Gestellte Aufgabe 1
Gib die Einträge ab der Zeile mit „Given: Click the Increment Steps input field“ bis zum Ende der Einträge einschließlich erneut wieder und tausche dabei „Windows Media Player“ gegen „VLC media player“ aus. Alles Übrige bleibt unverändert.

******************************

Der treueste Freund des Menschen
Heute, wo vieles unverbindlich, zerbrechlich und flüchtig ist, stellt sich in besonderer Weise die Frage nach dem „Wesen“ der Freundschaft. Das ist ganz wörtlich zu nehmen, denn „es“ findet sich im Tier, das zu reinen und zweckfreien Gefühlen fähig ist. Im Buch „Freundschaft“ von Katja Kraus gesteht der deutsche Publizist Manfred Bissinger: „Mein allerbester Freund war mein Hund. Ich vermisse ihn sehr.“ Die Literaturwissenschaftlerin Silvia Bovenschen, für die Tim und Struppi ein schönes Freundschaftspaar war, bestätigte im Gespräch mit der Autorin: „Man kann auch mit Säugetieren der höheren Art befreundet sein.“ Entscheidend sei, dass es Kommunikation gibt. Dass zwischen Menschen und höheren Tieren Beziehungen möglich sind, wird als Du-Evidenz bezeichnet. Der Begriff wurde 1922 von dem deutschen Denk- und Sprachpsychologen Karl Bühler (1879-1963) geprägt. Er versteht darunter die Fähigkeit und das Bewusstsein eines Menschen, eine andere Person als Individuum (als „Du") wahrzunehmen und zu respektieren.
Wenn die Zeiten kälter und unüberschaubarer werden, wächst das Bedürfnis nach Nähe.

******************************

Gestellte Aufgabe 2
Fasse den Auszug in drei Sätzen zusammen.

******************************

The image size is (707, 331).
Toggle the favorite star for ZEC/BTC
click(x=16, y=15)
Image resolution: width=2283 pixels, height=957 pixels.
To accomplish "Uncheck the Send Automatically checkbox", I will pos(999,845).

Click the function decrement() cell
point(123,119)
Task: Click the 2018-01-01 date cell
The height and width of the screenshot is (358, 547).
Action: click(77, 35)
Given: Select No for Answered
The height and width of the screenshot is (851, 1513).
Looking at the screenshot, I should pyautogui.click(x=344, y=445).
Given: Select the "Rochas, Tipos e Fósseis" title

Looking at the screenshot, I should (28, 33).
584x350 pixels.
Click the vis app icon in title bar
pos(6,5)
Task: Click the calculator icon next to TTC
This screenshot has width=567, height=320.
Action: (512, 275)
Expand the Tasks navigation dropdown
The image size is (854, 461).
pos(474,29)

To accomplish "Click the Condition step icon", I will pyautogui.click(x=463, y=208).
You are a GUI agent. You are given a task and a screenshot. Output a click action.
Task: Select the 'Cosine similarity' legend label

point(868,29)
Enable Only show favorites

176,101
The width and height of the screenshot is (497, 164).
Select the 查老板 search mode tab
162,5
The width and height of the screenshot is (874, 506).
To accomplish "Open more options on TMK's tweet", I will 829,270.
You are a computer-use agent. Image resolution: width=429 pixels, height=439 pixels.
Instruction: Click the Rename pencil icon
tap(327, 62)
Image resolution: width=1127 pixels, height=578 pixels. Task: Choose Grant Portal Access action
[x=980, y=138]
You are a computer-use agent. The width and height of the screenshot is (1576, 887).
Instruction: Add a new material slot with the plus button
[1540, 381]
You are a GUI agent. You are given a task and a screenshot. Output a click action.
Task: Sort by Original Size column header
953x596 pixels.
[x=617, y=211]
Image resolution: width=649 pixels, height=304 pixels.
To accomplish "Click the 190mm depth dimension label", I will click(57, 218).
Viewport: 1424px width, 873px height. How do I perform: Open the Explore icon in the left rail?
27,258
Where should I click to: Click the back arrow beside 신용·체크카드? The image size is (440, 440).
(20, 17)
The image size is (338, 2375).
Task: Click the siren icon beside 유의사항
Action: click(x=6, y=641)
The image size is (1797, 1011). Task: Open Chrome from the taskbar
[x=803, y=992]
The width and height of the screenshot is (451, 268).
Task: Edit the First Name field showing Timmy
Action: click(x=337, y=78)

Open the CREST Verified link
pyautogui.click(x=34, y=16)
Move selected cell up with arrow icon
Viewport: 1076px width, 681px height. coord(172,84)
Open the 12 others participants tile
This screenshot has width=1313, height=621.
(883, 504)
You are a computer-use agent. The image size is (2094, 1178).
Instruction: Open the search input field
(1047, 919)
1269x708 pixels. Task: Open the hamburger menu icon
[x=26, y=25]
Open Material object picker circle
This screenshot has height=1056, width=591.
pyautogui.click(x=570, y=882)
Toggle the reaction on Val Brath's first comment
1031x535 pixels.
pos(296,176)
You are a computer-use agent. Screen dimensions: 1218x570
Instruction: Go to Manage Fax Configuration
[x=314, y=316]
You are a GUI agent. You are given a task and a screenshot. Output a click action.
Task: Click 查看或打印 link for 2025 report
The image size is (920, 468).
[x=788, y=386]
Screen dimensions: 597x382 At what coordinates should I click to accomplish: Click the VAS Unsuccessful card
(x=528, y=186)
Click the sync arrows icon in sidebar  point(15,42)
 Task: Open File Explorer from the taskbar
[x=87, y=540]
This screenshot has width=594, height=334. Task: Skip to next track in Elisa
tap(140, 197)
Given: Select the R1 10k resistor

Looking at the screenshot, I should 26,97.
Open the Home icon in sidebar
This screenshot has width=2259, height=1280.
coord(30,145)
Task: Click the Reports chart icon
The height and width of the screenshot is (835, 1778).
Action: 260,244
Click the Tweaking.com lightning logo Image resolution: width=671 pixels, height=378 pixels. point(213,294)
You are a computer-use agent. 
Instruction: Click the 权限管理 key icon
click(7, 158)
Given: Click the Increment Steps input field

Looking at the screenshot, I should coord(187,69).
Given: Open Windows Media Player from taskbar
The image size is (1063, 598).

******************************

Schriftliche Antwort 1
Given: Click the Increment Steps input field

Looking at the screenshot, I should coord(187,69).
Given: Open VLC media player from taskbar
The image size is (1063, 598).

Schriftliche Antwort 2
Der Auszug stellt die Frage nach dem Wesen der Freundschaft und sieht es im Tier verkörpert, das zu reinen und zweckfreien Gefühlen fähig ist. Manfred Bissinger nennt seinen Hund seinen allerbesten Freund, und Silvia Bovenschen hält Freundschaft mit höheren Säugetieren für möglich, sofern es Kommunikation gibt. Die Möglichkeit solcher Beziehungen heißt Du-Evidenz, ein Begriff, den Karl Bühler 1922 geprägt hat und der die Fähigkeit bezeichnet, eine andere Person als Individuum wahrzunehmen und zu respektieren.